“Bizans” kelimesi pek çok insan için tek bir sözcüğü çağrıştırır: Entrika…Hatta, içinde bulunduğumuz 21.yüzyılda bile, özellikle de İstanbul’da dönen dolaplar için hala “Bizans oyunları” tabiri kullanılır. Uzun yüzyıllar boyunca bu topraklarda hüküm sürmüş, üzerine oturduğu Hellenistik mirası Ortodoksluk ile harmanlayarak kendi özgün yapısını oluşturmayı başarmış bu uygarlık bizler için –ne acı ki- sadece Kayhan Yıldızoğlu’nun oynadığı, o bol entrikalı eski Yeşilçam filmlerinde gördüklerimizden ibarettir. Oysa, gerek bu filmlerle, gerekse tarihsel ön yargılar ile ötekileştirmeyi tercih ettiğimiz Bizans’ın aslında bize çok benzeyen yönleri vardır ve bize bıraktığı miraslar –iyi veya kötü- düşündüğümüzden fazladır.

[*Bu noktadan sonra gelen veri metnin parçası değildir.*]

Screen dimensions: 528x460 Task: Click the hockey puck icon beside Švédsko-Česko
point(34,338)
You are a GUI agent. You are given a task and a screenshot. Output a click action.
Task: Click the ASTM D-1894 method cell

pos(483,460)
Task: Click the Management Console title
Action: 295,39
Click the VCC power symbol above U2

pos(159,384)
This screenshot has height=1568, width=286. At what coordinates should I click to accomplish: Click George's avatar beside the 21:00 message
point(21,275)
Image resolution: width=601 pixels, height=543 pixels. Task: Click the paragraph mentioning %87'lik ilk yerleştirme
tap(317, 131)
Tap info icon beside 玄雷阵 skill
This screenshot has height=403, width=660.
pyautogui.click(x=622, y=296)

Dergimizin bu ayki konusu barınma hakkının alt başlıklarından biri olan gecekondu kavramı da İstanbul’a Bizans’tan yadigar kalan miraslar arasında sayılabilir. İstanbul’da gecekondu sorunu denildiğinde, başlangıç noktası olarak herkesin aklına II.Dünya Savaşı sonrası, özellikle Adnan Menderes döneminden itibaren köyden kente yaşanan göç vesaire gelir. Gerçekten de “gecekondu” sözcüğünün bir kavram olarak konuşma dilimize girişi 1940-1950 yılları arasındadır. Ama İstanbul için gecekondu kavramının kökeni aslında çok daha eskilere dayanır. I.Konstantinos tarafından “Nea Roma” (Yeni Roma) olması düşüncesiyle imparatorluğun doğudaki merkezi olarak, antik Byzantion kentinin kalıntıları üzerine kurulan ve 11 Mayıs 330 tarihinde resmen açılışı yapılan bu şehir, kuşkusuz o dönemlerde de bir cazibe merkeziydi. Nea Roma olarak ilk tercih edildiğinde bir kasaba görünümünde olsa da, Marmara Denizi ile Haliç’in oluşturduğu geniş doğal limanın arasında yer alması, Asya ile Avrupa’nın birleştiği noktadaki stratejik konumu ve önemli ticaret yolları üzerinde oluşu, kenti daha o günlerden “taşı toprağı altın” konumuna ulaştırıyordu. Kuruluş aşamasında, kentin nüfusunu ve gücünü arttırmak için Romalı zenginlere yeni saraylar bağışlanmış; halkı çekmek için ise annona (yıllık vergi) Roma’daki gibi düzenlenmiş ve Konstantinopolis’te yeni ev kuran herkese bedava ekmek dağıtımı başlatılmıştır. Ancak 5.yüzyıla gelindiğinde, kentin kırsal bölgelerden akın akın gelen ve iş bulamayan bir nüfusla dolup taştığı görülür. Örneğin Tamara Talbot Rice, “Bizans’ta Günlük Yaşam” adlı kitabında, 5.yüzyıldan itibaren kiralamak üzere çok katlı bloklar yapılmaya başlandığını ve bunların küçük dairelere bölünerek büyük bir yoksulluk içinde yaşayan işçilere kiralandığını belirtir. Yazarın ifadesiyle, bu ‘sefil’ evlerin çoğu bir gecede gecekondu olarak türüyordu ve en kötü gecekondu mahallelerinden bazıları da Büyük Saray çevresinde oluşmuştu. Bu bölgelerde cinayet ve hırsızlık da çok yaygındı.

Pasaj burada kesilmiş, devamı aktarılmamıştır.